Thursday, 10 March 2016

Women’s War Work in Huddersfield

From the Huddersfield Daily Examiner, 10th March 1916.



We are requested by the Mayoress of Huddersfield to give publicity to the details of the work done by the Ladies’ Committee for Soldiers and Sailors.  In the first monthly report since the reconstruction of the work the committee express indebtedness to the Mayor and Corporation for so kindly placing the furnished premises, 23, Ramsden Street, at their disposal.  With the exception of such minor expenses as stationery, postage, cleaning, and carriage on goods all the money subscribed goes directly to providing “necessary comforts” for soldiers and sailors.  During the past eighteen months 145,297 articles have been sent away in 626 consignments and 248 parcels to individuals.  It was a gratifying fact that only two consignments had been lost--one through theft and another through the carelessness of depot authorities in France.  Through the generosity of manufacturers in gifts of cloth they had been able to make 1,564 dressing gowns and 3,614 blankets, worth altogether £3,371.  Dressing gowns were now a special feature of the work, and none of the other goods sent out had brought forth quite so much unqualified praise as these had done.  Living amidst the cloth mills they looked upon this branch of the work as their special mission, and they would welcome any further gifts of cloth.  During the three months they had been affiliated with the Central Organisation in London 7,732 articles had been requisitioned from the Huddersfield depot.  Speaking of the difficulty experienced in delivering parcels, the committee cannot sufficiently thank Miss Sykes for having done this work.  As Miss Sykes could not continue it the Boy Scouts had willingly come to their assistance.  A recent emergency call from Clipstone Camp for “bomb bags” was answered by the despatch of 3,378 bags within five days.

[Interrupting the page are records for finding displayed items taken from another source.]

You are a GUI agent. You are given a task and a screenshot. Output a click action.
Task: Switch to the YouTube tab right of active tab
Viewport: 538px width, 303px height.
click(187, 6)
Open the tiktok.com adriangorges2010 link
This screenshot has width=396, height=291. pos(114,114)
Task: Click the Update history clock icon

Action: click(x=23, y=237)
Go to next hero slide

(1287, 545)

In conclusion the Mayoress, in a communication to the people of Huddersfield, says: — “I feel it is only due to you who give so freely and work so hard for our fund that you should be informed from time to time of the progress of our work, and I cannot do better than quote extracts from the hon. secretary's last report given at the meeting in the Mayor's Reception Room on March 2nd.  (Then are given the details summarised above.)  These details will suffice to show you that after eighteen months our work still goes on with unabated enthusiasm, and I once more make an urgent appeal, not only for funds to carry out the work, but for personal service.  In conclusion may I emphasise the great demand for socks.  The need is now.  Every woman in our midst can knit, and we cannot in justice to ourselves and to the men at the front, whether they are our men or those of our brave Allies, turn a deaf ear or even a dilatory ear to their appeals.”

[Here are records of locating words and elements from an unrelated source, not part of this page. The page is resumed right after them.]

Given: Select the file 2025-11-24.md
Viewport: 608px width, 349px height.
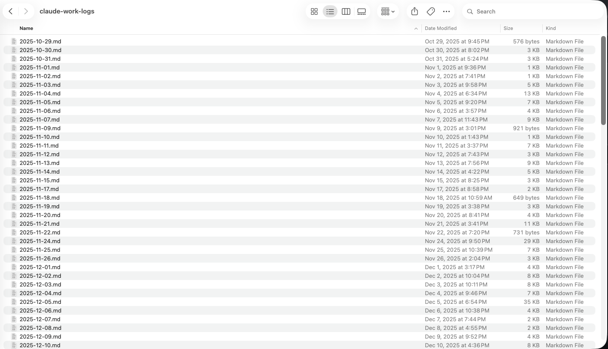Looking at the screenshot, I should (x=40, y=241).
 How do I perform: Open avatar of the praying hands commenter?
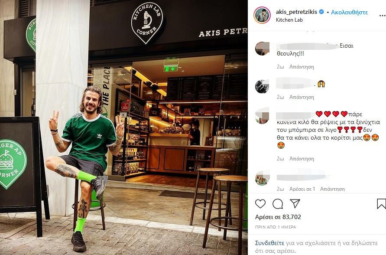(x=262, y=86)
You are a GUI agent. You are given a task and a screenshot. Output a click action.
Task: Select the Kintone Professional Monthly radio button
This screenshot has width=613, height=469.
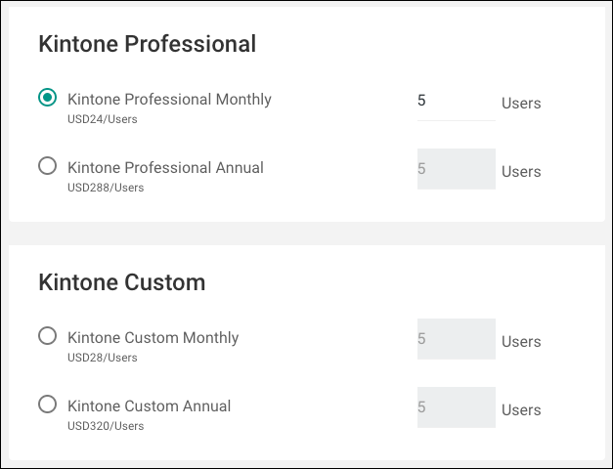(x=47, y=98)
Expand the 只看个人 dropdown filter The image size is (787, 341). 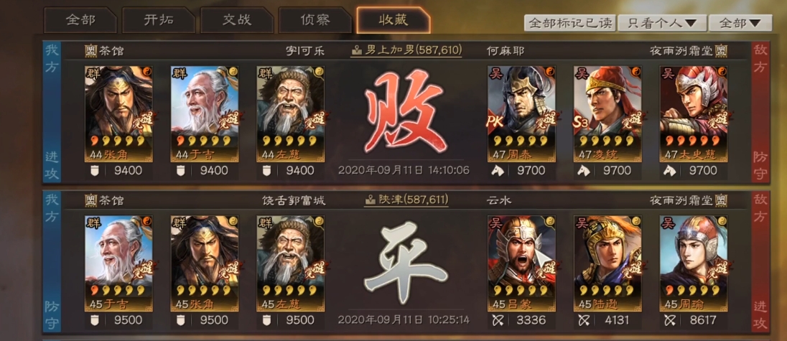(663, 23)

["Necessary comforts" is an odd phrase, though I have often thought that the things provided to men at the front as comforts sound more like necessities, and perhaps the Mayoress thought that too. 
People giving this kind of report on work done during the war did love to give precise counts of everything. 145,297 articles is an impressive total, though I doubt if that figure is accurate to the last bandage.  
I have no idea what bomb bags were - Clipstone Camp was a very large Army training camp near Mansfield.
A lot of similar reports and appeals from 'comforts' groups about this time were stressing the need for socks - although as far as I know, Sir Edward Ward was not asking for them officially.]